# EXERCISE BRIEF
In the listing below, start your output at the line with "This screenshot has width=1456, height=819." and end it after the line with "Click the outlined", copying every line exactly.

*** INFORMATION ***

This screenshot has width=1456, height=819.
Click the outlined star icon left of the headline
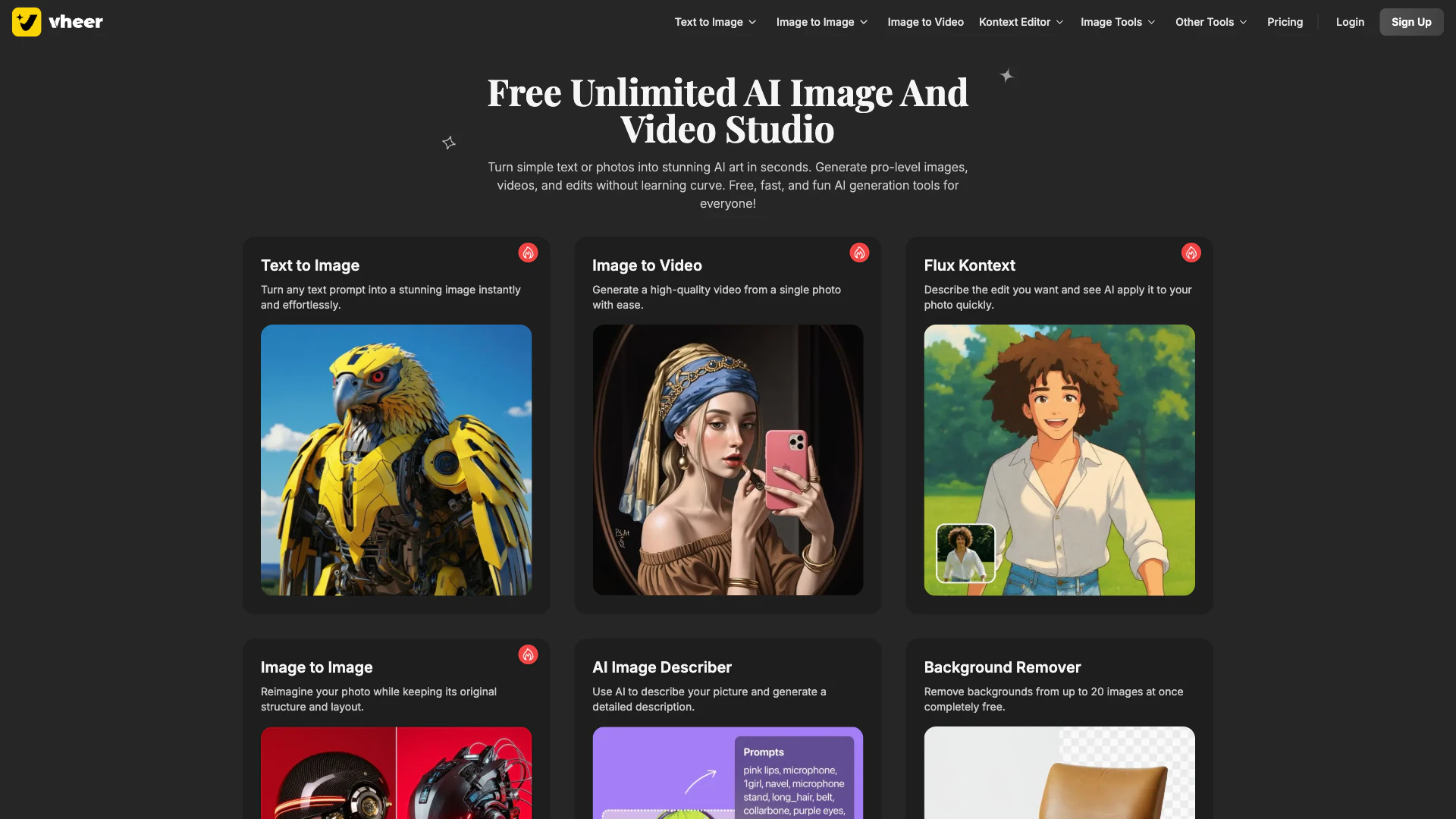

*** End of INFORMATION ***
*** INFORMATION ***

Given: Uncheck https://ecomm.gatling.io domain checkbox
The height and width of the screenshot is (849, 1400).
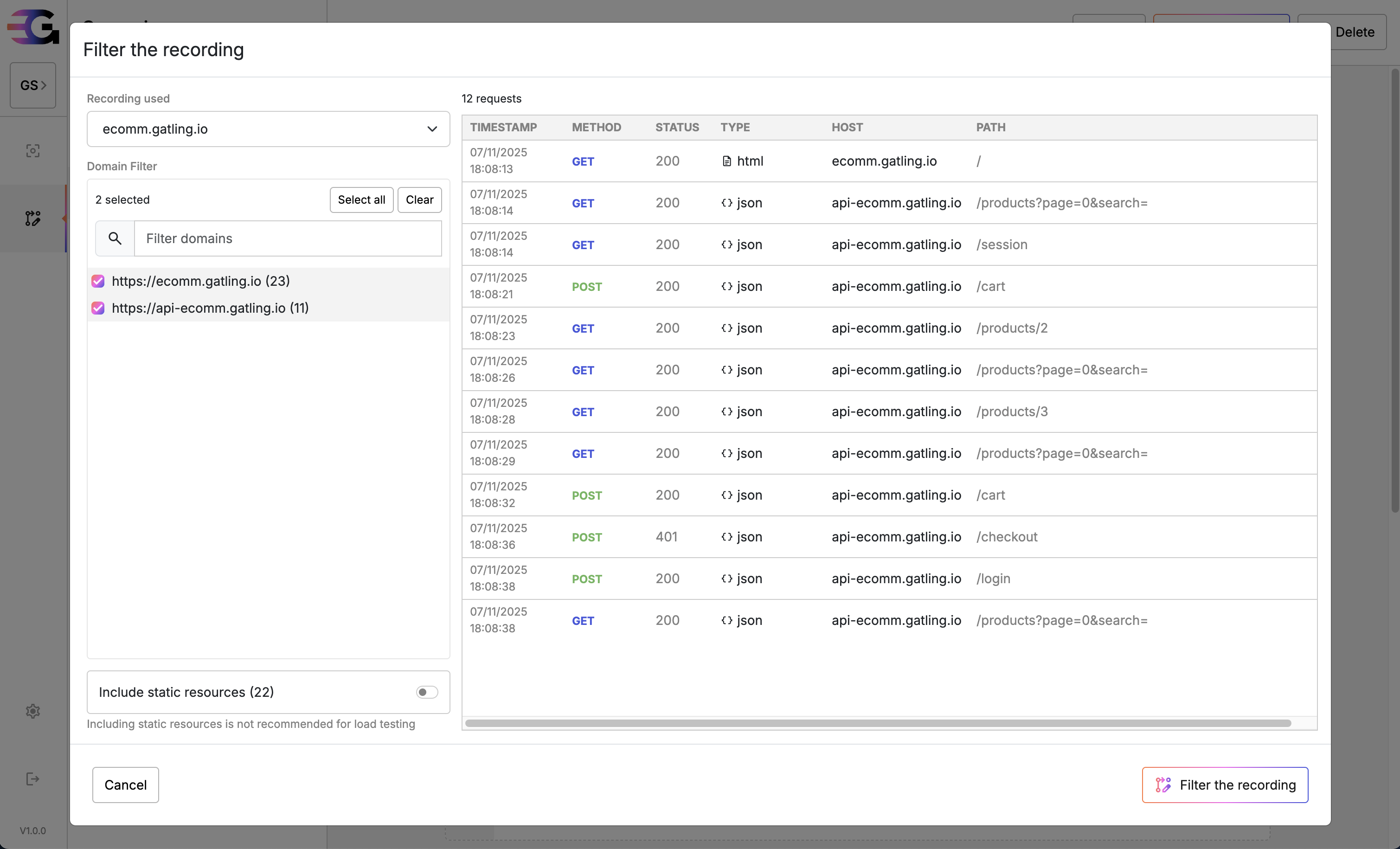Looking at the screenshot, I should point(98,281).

*** End of INFORMATION ***
*** INFORMATION ***

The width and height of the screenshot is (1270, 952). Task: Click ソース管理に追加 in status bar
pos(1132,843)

*** End of INFORMATION ***

# ANSWER SPACE
This screenshot has width=1456, height=819.
Click the outlined star icon left of the headline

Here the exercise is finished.